Tuesday, July 11, 2017

Sunday -- Reflections at the Close of a Very Good Lord's Day



Wow! Never have we done so much on the very first full day of our stay in Mexico. From morning until night we all about the City, doing whatever needed to be done to bring joy to the children we are serving. Planning for both the week and performing the day’s tasks, all at once. It was an amazing effort and family and friends and fellow North Boulevard members, your teens jumped in without question or complaint. Their attitude not only got the job done and made every difficult task far easier but it also gives those of adults who work beside them hope for the future of our country, our church and families.

And at the end of the day, we huddled back up on the plaza to share moments when we saw God’s love in the upturned face of a baby at peace in our arms, the expectant gaze of a child looking for someone to play with him or someone that just need us to help. There are no language barriers. No cultural walls. Nothing that can separate us when God and love, joy and laughter, salvation and the knowledge of an eternal life that begins now and brings us together.

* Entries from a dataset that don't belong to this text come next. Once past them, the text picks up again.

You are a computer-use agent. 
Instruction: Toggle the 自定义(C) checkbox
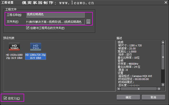(x=5, y=98)
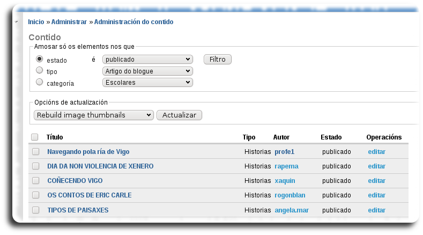Open 'Administración do contido' breadcrumb link
This screenshot has height=235, width=423.
point(133,22)
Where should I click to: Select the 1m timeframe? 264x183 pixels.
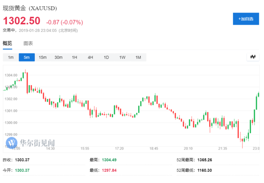point(11,57)
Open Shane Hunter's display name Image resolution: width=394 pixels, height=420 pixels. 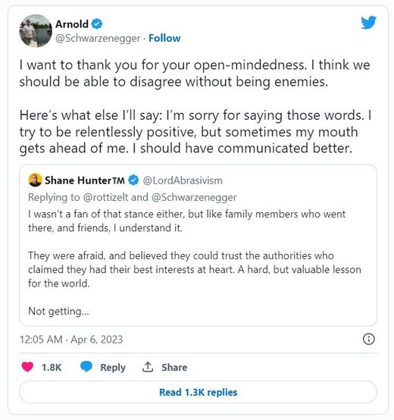coord(85,180)
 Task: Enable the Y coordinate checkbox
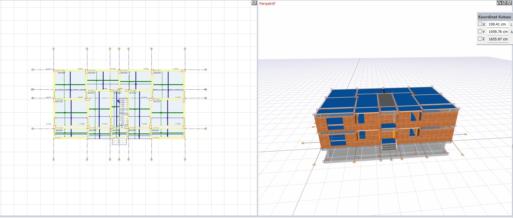coord(480,32)
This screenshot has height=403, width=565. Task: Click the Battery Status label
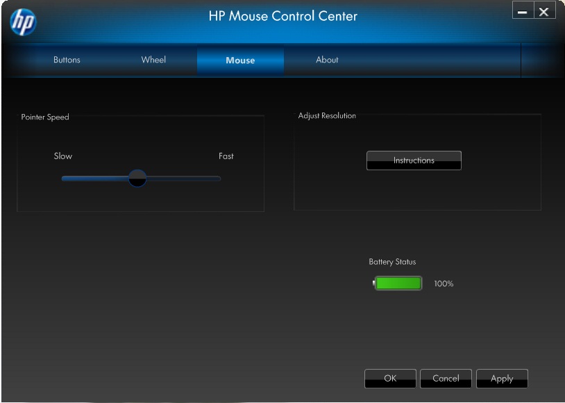point(392,262)
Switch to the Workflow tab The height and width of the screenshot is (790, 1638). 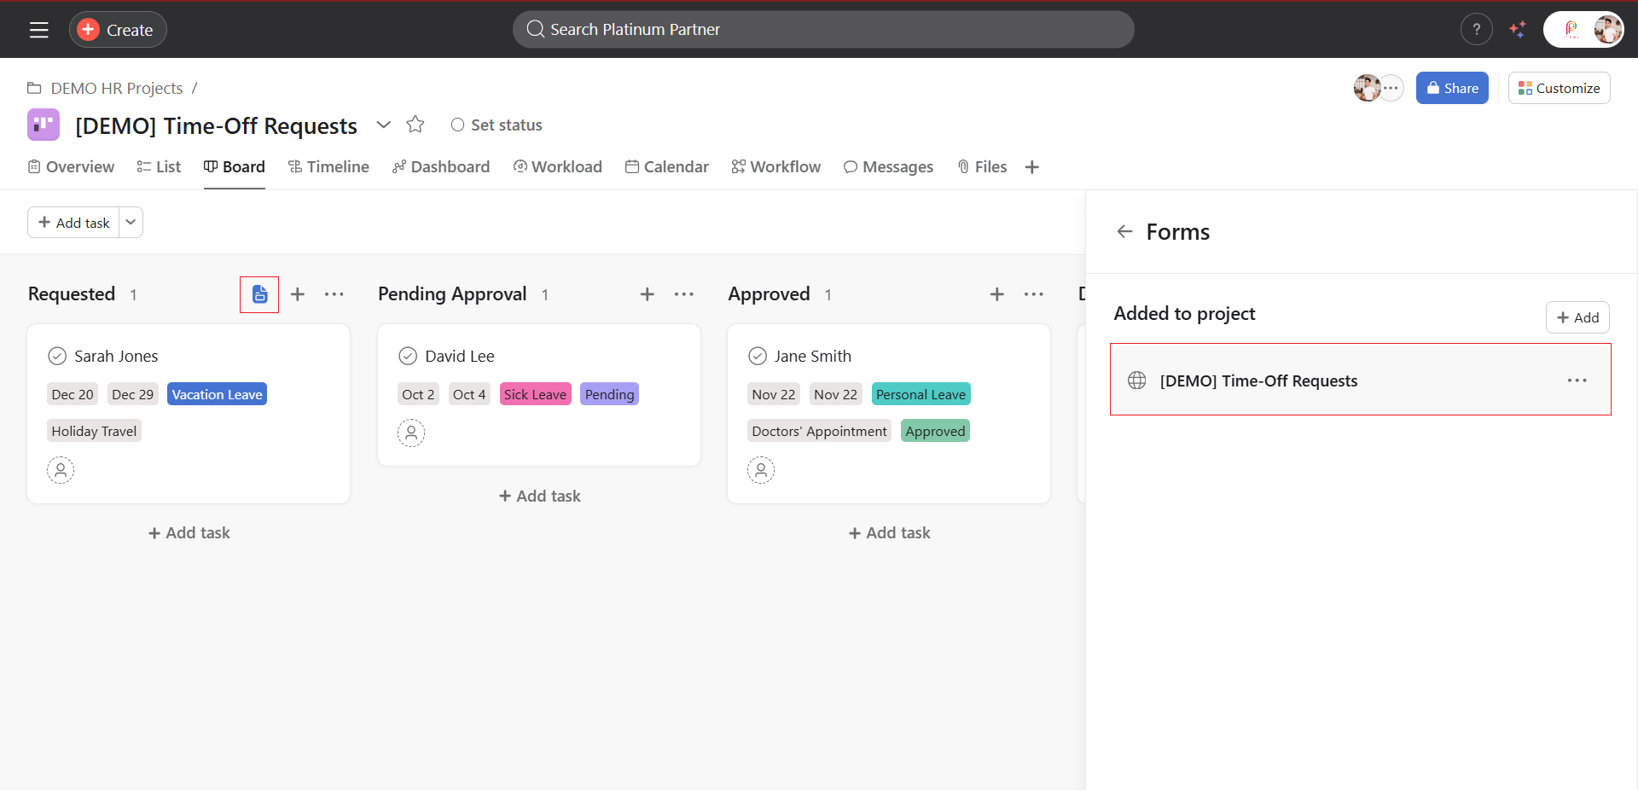pyautogui.click(x=775, y=167)
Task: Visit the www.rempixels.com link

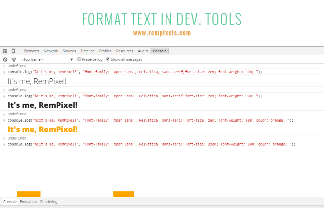Action: coord(162,33)
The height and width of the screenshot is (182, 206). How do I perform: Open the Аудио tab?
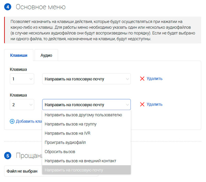coord(46,55)
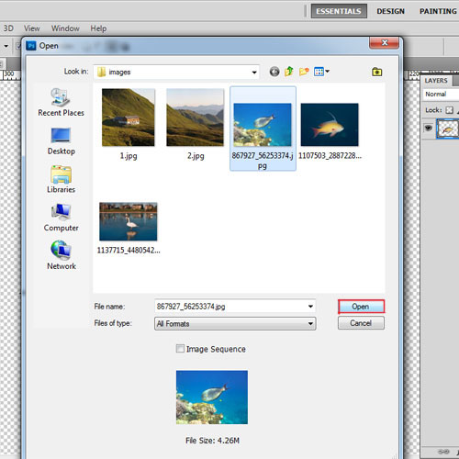
Task: Enable the Image Sequence checkbox
Action: (x=180, y=349)
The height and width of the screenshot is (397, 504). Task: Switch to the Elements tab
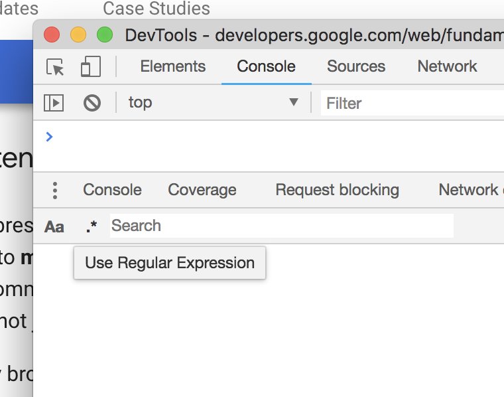(172, 66)
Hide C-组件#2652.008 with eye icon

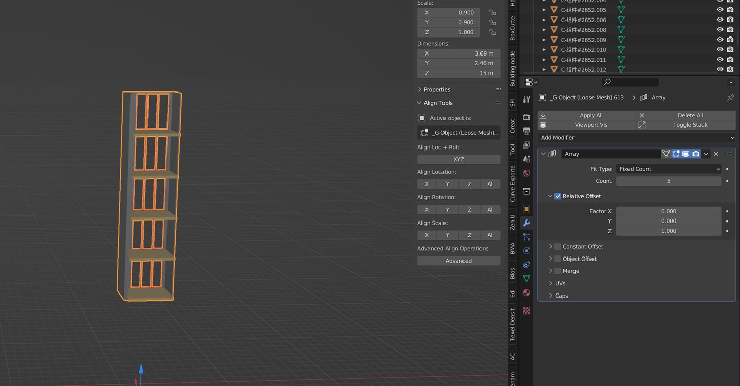click(720, 30)
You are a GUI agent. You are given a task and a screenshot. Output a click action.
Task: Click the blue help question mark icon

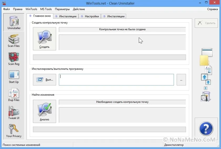click(x=206, y=129)
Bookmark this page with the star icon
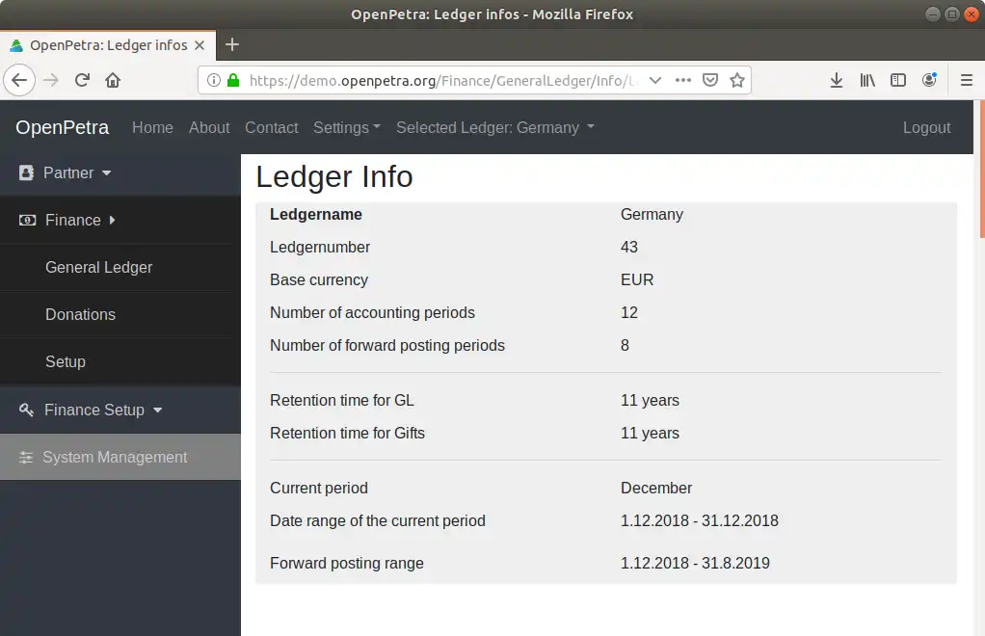Screen dimensions: 985x636 point(737,80)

Skid shared again as he does most every year a story he never tires of telling or we of hearing. He told the story of a young man in the youth group many years ago, who Skid had serious doubts about whether or not this teen should go on the Mexico trip. But who, in the end, Skid said could go. As it turned out, ironically, Skid wasn’t able to go because of the impending birth of one of his daughters.

Then late one night, Skid got a call from the city. And it was this teen, who’d found the Nextel walkie/talkie phone and messaged Skid. Skid, naturally, was worried that something was seriously wrong. It turned out that everything was seriously right. The teen thanked Skid for being allowed to go on the trip and then said the words that have continued to capture Skid’s heart and have come to express the spirit of this trip for so many years since. The teen simply said to Skid – “I like who I am here.”

And so do all of we.

Free from the thousand and one distractions of our lives and social media and cell phones, television and movies, popular song lyrics, the expectations of society and friends, the things advertisements and peers convince us are essential to a happy life, we are free and open to hear and see God and be the person he would like us to be and who, we discover, we actually like being. We like who we are here. And seek to be that person when we come home.

We are so, so tired at the end of day one with three more action-packed days to go. We covet your prayers for continued strength and safety and the ability to make this a week for the children here that they, nor we or you, won’t forget for the next 51 weeks. A week to inspire us to leave better and truer and closer to God, to be the people we are here for the next 51 weeks.

Because. Lord knows. We like who we are here.

[Editors Note: Please do not post any of the pictures of the Mexican children here on your social media. Because of the age of the children, the views of the government here and privacy concerns, we are not allowed to share on social media and can only share here because this is a relatively private space.]
























For those of you who have been to the City of Children in the past, you will remember at the end of each day the interns awarded the Festival of Sharing hat to the person who best exemplified a servants heart and the mission of the trip that day. Well, the Festival of Sharing hat has disappeared and there's just no replacing it. So, instead, Skid has come up with something new -- the Joe Hat, the hat Papa Joe Mayes wore the year he played inspector gadget. It is given each night by the interns to the person who best exemplifies the spirit of Joe Mayes and his deep for the love of the children here and this place. So, for the the first tie ever, the inaugural Joe Hat recipient goes to newcomer, Ellie Stephens.